Whistleblowing: Protecting employees reporting unlawful conduct

A new whistleblowing law will come into force from 29 December, which regulates the scope of protection afforded to employees in the public and private sector reporting unlawful or suspicious practices (Law 179/2017).

18 December 2017

Publication

What’s new?

Private sector employers are required to update their ‘organisational model’ in place pursuant to Legislative Decree 231/2001 so that the model ensures:

  1. There are one or more channels for employees and all personnel to report unlawful practices.  Any such disclosure must be based on specific and objective information.  Employees will also be protected if they wish to report breaches of the company’s organisational model that they discovered through their position at the company.  Said channels (at least one must be electronic) must safeguard the identity of the whistleblowing employee, especially in small organisations.
  2. An employee who makes a protected disclosure must not be (directly or indirectly) subject to retaliation or discrimination for having made the disclosure (such as dismissal or demotion).  Any discrimination relating to making protected information disclosures may be reported to the Labour Office by the relevant employee and/or by the Trade Unions. The company is of course entitled to safeguard their rights in the event of a false disclosure by an employee, who would incur civil/criminal liability in said case.
  3. Disciplinary sanctions for breaching the whistleblowing protection rules, and for gross negligence and wilful misconduct for employees who deliberately make false disclosures.  Note that anonymous disclosures are not permitted.  

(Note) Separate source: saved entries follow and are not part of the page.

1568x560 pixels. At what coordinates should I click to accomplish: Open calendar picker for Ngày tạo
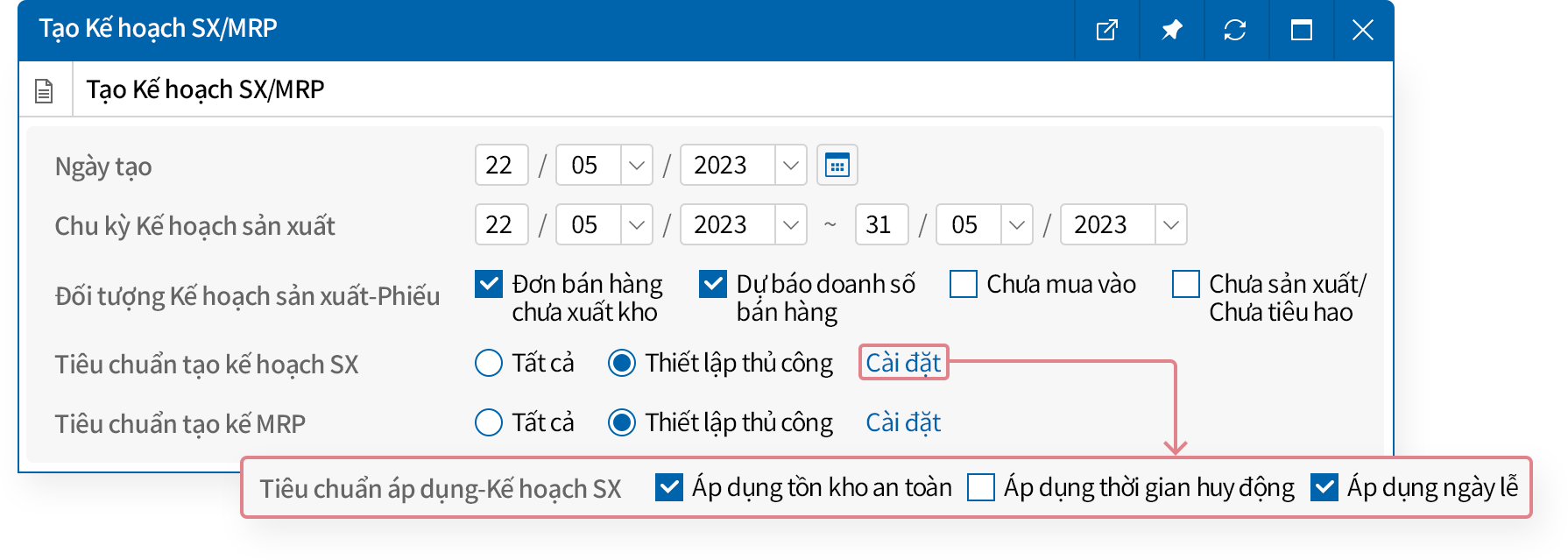tap(837, 165)
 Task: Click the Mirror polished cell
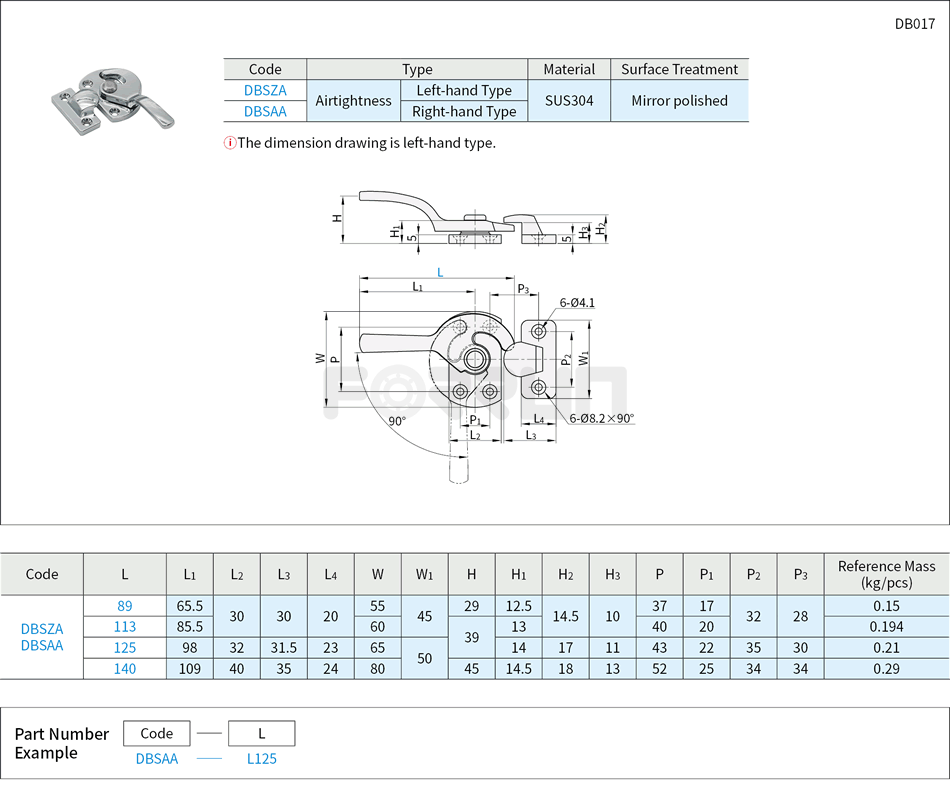click(679, 101)
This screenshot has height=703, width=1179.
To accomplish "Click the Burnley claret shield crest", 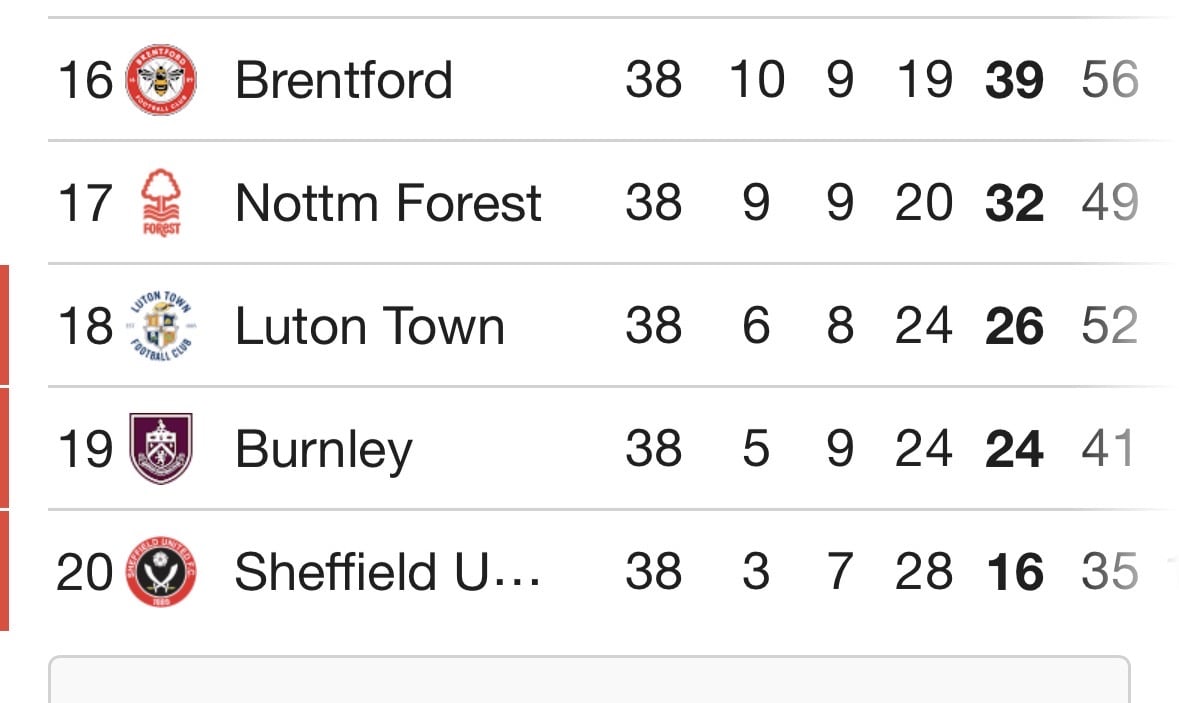I will (161, 448).
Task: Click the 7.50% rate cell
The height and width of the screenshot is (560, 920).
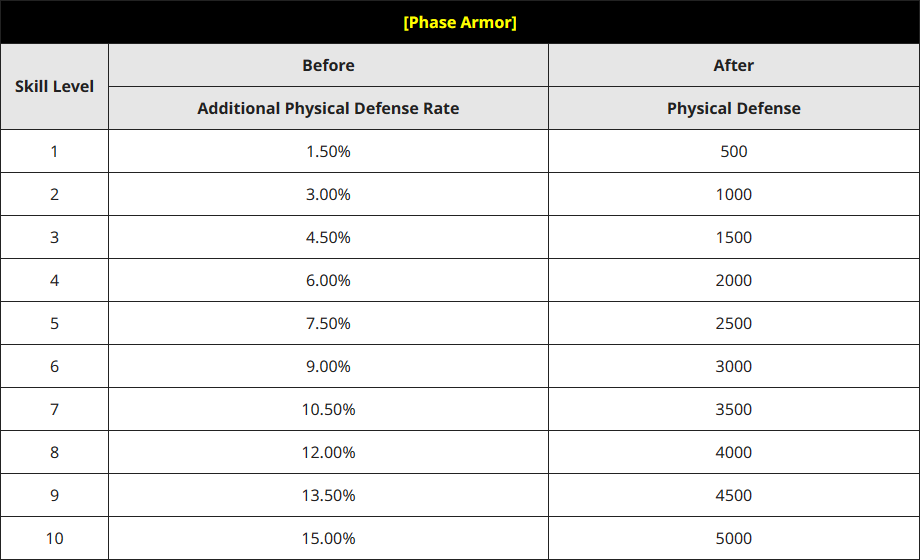Action: (x=329, y=323)
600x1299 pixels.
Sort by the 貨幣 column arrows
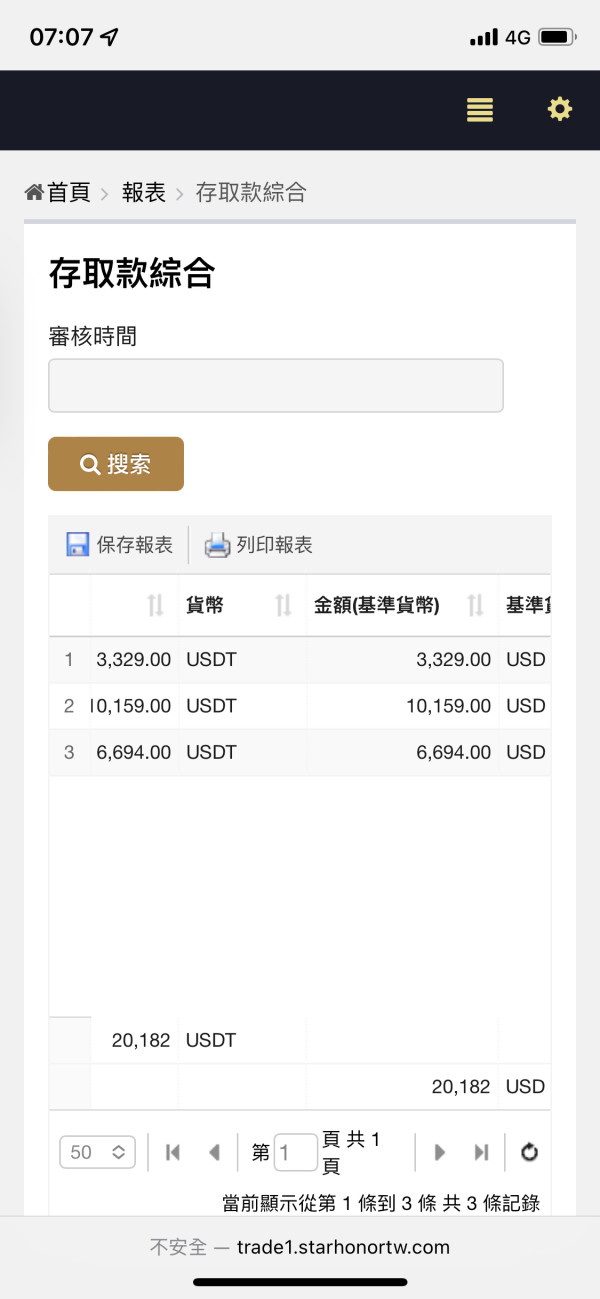tap(283, 605)
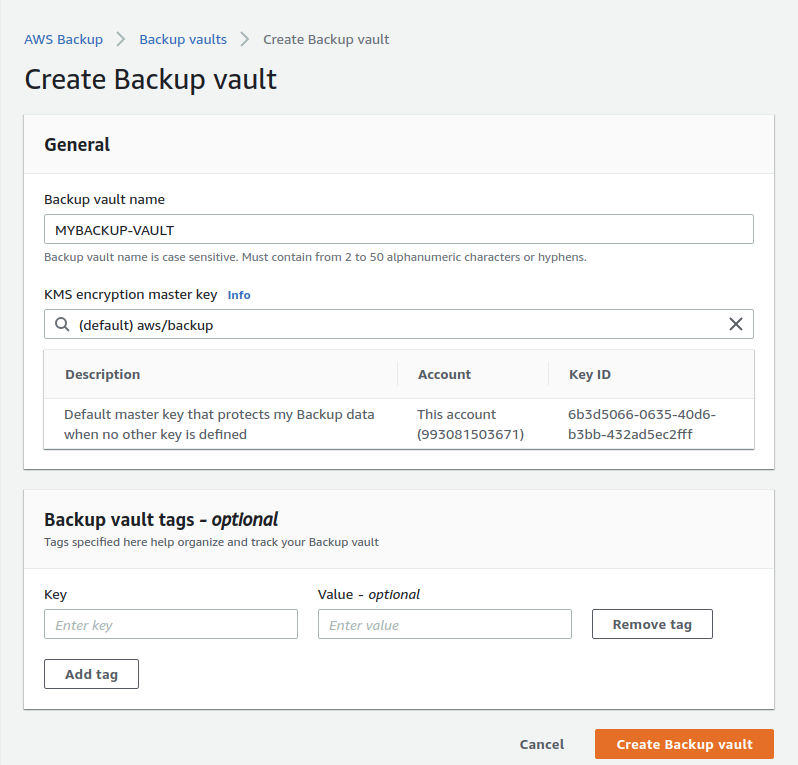
Task: Click the Account column header
Action: [x=444, y=374]
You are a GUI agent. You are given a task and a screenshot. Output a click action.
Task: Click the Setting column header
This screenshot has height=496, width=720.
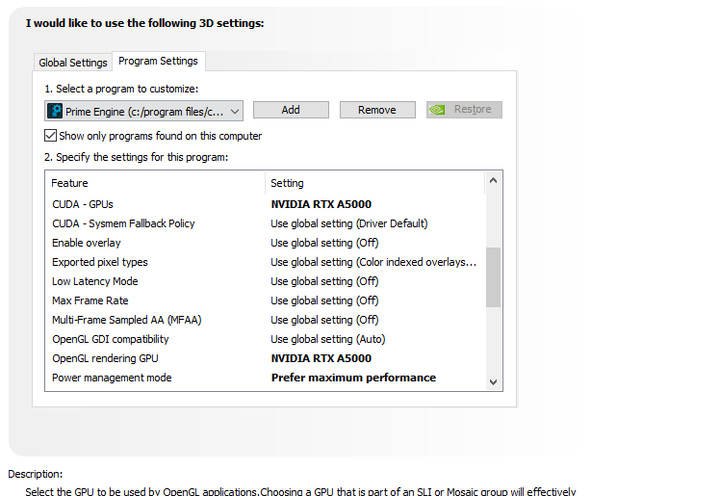(x=287, y=183)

What does this mean in practice?

Under the new whistleblowing law, the employer is prohibited from dismissing an employee or from making a discriminatory or retaliatory change to their position or tasks and duties as a result of them making a protected disclosure.

If an employer does take action against a disclosing employee (e.g. disciplinary action, demotion, dismissal, transfer) then the employer has the obligation to prove that said action was unrelated to the information disclosure by the employee.

In unfair dismissal litigation, if an employer fails to provide said evidence, employees are entitled to reinstatement (including employees employed under the ‘Jobs Act’ who would ordinarily not be entitled to reinstatement). 

Suggestions

Given the potential repercussions detailed above, it is advisable to:

  1.  implement a robust whistleblowing policy or update the existing policy, so it properly regulates the process for employees wishing to make disclosures and outlines the protection they are afforded. The policy should also emphasize employee's obligations (e.g. no anonymous disclosures, relying on objective information/facts and not making false or retaliatory disclosures); and
  2. Update the company’s organisation model accordingly to ensure compliance with this new law and its requirements.

This document (and any information accessed through links in this document) is provided for information purposes only and does not constitute legal advice. Professional legal advice should be obtained before taking or refraining from any action as a result of the contents of this document.